I imagine you have a horizontal grid (x,y) and wind components u(x,y) and v(x,y).

Normally we do 1-degree of latitude constant (y-dimension) and equal to 110000 m. So your dy depends on how many degrees per grid point you have (yresolution). However, dx will vary according to the latitude.


Now, we may use centered finite differences to compute what you want. (Below is a Matlab code, but I believe generic enough to be reproducible in other languages).

for y=2:length(lat)-1 dx=abs(110000*cos(latx(y)*(2*pi/360))*xresolution); for x=2:length(lon)-1 div(x,y,1)= (u(x+1,y,1)-u(x-1,y,1))/(2*dx) + (v(x,y+1,1)-v(x,y-1,1)/(2*dy); end end

Note that you will have an empty frame around your divergence field when x=1, x=max(x), y=1 and y=max(y), once they do not have two neighboors to compute the differences.

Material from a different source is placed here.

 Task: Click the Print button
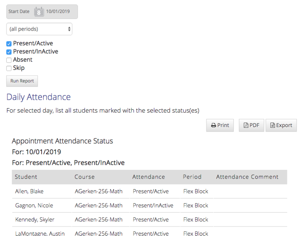(x=220, y=125)

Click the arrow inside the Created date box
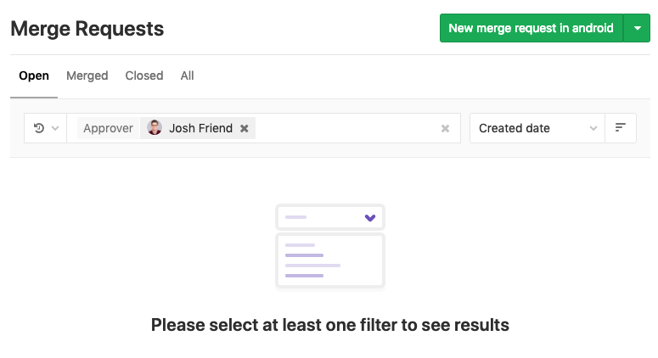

The same is observed when you do this with hdivg function in Grads, for example.

By the way, this is based on and yields the same result as Grads (I have checked!) using cdiff to reproduce hdivg.

Also note that the cosine function here works with radians, so if you compute cosines in degrees directly (i.e. cosd function in Matlab), you should omit the term scaling by (2*pi/360), which is just a conversion.

Hope it helps!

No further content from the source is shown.